Ah D&D. A mainstay of my young adult life. In the last few years this roleplaying classic has broken out of its shell in a big way. No longer relegated to obscure geekdom, the game has gained huge popularity with an ever expanding community and a bumper crop of twitch streams, YouTube shows, and podcasts. The history of the D&D podcast is one that has fascinated me. From the first wave of shows like Critical Hit, Nerd Poker, and Drunks and Dragons (Now Greetings Adventurers) there was something special about the roleplaying experience shared via audio podcast. This was a group of friends at a table sharing a bond and saving you a silent seat to witness the power of storytelling and camaraderie. I had been playing D&D for nearly twenty years already when I stumbled on The Adventure Zone and the idea of combining broad performance to an audience and this game I loved with my friends was very appealing.

Could my friends and I play D&D online together? Absolutely.
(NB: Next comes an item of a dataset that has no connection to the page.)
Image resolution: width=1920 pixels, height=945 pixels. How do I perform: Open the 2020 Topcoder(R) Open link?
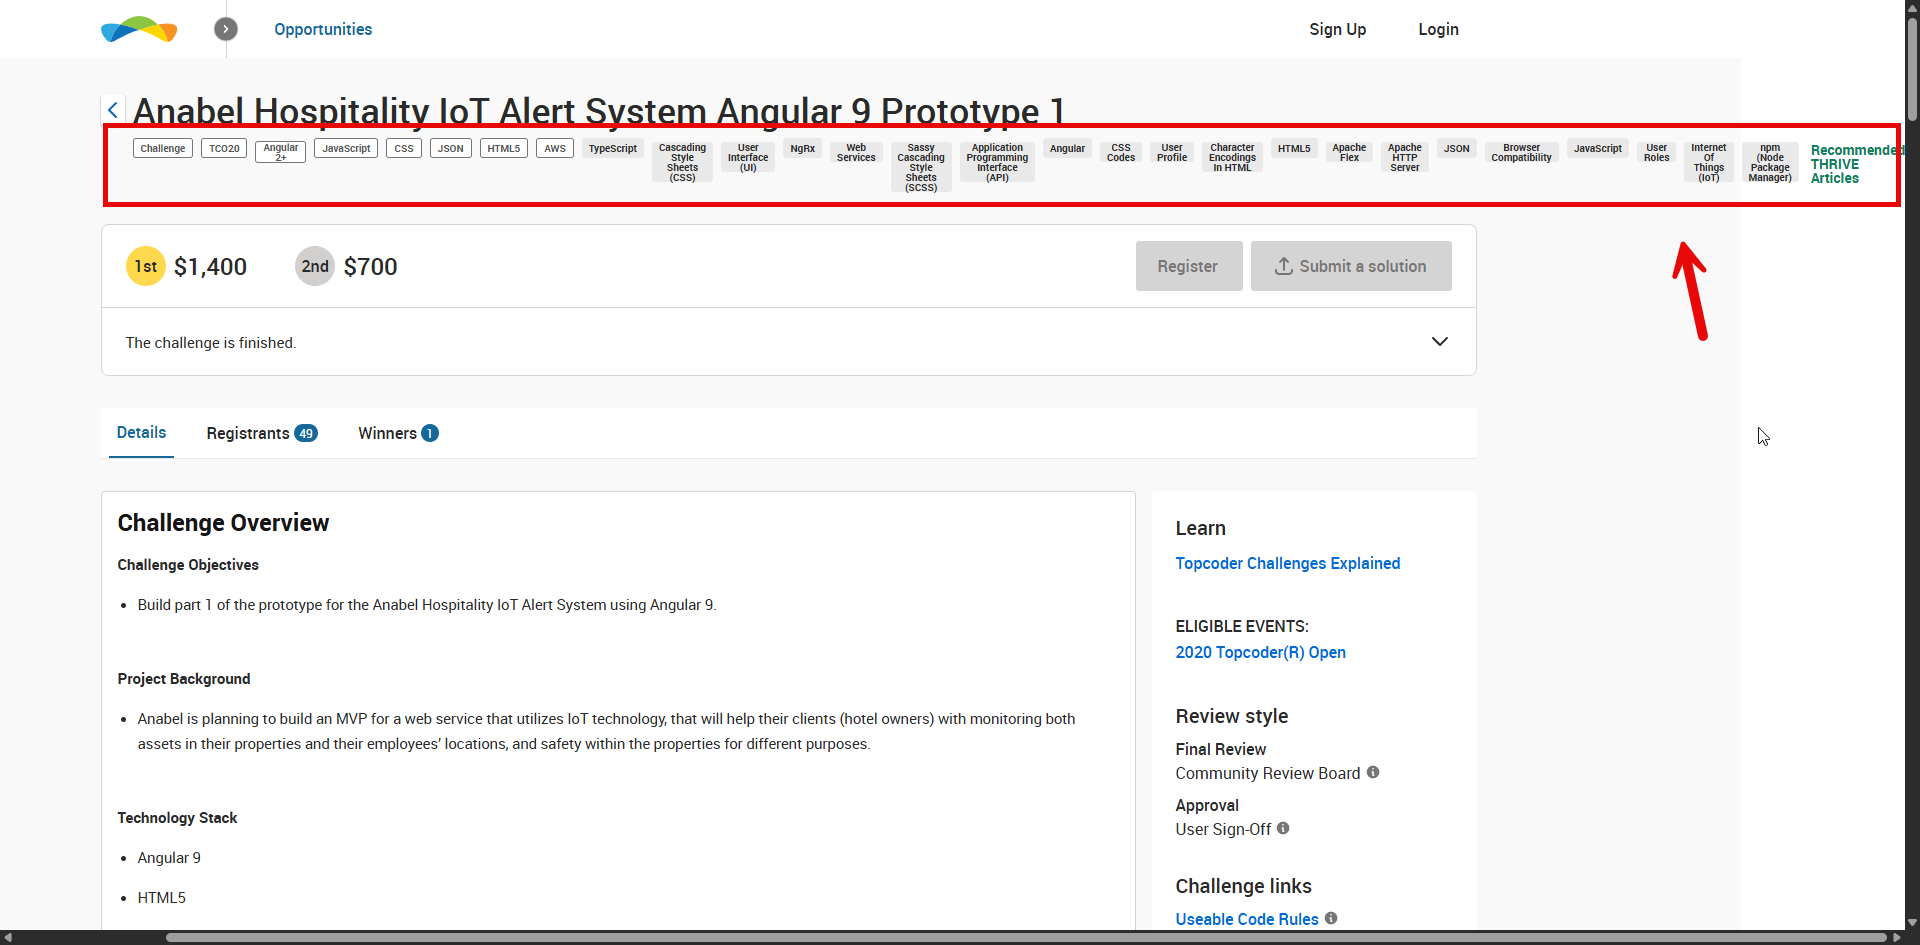click(x=1260, y=652)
We’d all roll characters, fire up Skype (It was 2016. That’s what we did then.), and probably play twice before everyone got too busy and life got in the way. Then it would be another half decade before we all spoke again. But this group of friends had one other thing in common, we were all performers at heart. We had been in an improv troupe together in college and I knew if there was one thing that would keep us coming back for more week after week, it was an audience. Last week we put out our 260th episode of Adventure Incorporated; the culmination to a five year campaign that told of daring heroes battling the forces of cosmic darkness for the fate of reality. It had laughter, tenderness, and twists. Moments of genuine joy and sorrow amongst a group of friends shared with strangers. The show does well: it’s had a rock solid release schedule, a patreon you can support, some live shows at a major convention, and an amazing community most people would beg for. It’s been good to us and I feel compelled to pass on some of the things I’ve learned about telling stories over the last five years.

It All Comes Down To Trust. In the story we told I controlled the world. I created the cosmology, I spoke for the NPCs, I dictated their motivations, I was the interface for the world. I had near infinite cosmic power, except when it came to the agency of my players. In turn, my players were able to make their own choices, but that only happens if you feel like your decisions have an impact of any kind, and there is a possibility that the decisions you make can have a positive outcome. In order for both situations above to be true and come out in any way successful it requires a very tight trust between everyone at the table. I have to be able to trust that my players are invested enough in the goings on to make decisions that push things forward and give me fodder to play against. They have to trust that I’m not out to get them or that the choices they are making are actual choices, not a thin façade meant to look like choice while I read a book at them. Even among good friends who have performed together many times, this trust needs to be earned. One way to do this, that I think is so important, is to have conversations with your players out of game about what the story they are trying to tell with their character is and then make real steps towards trying to provide opportunities for the players to make choices that play into the conflicts of that story. This can be one of the most difficult things to achieve with a group because it can’t be forced, but it’s one of the biggest differences between a good game of D&D and a bad one.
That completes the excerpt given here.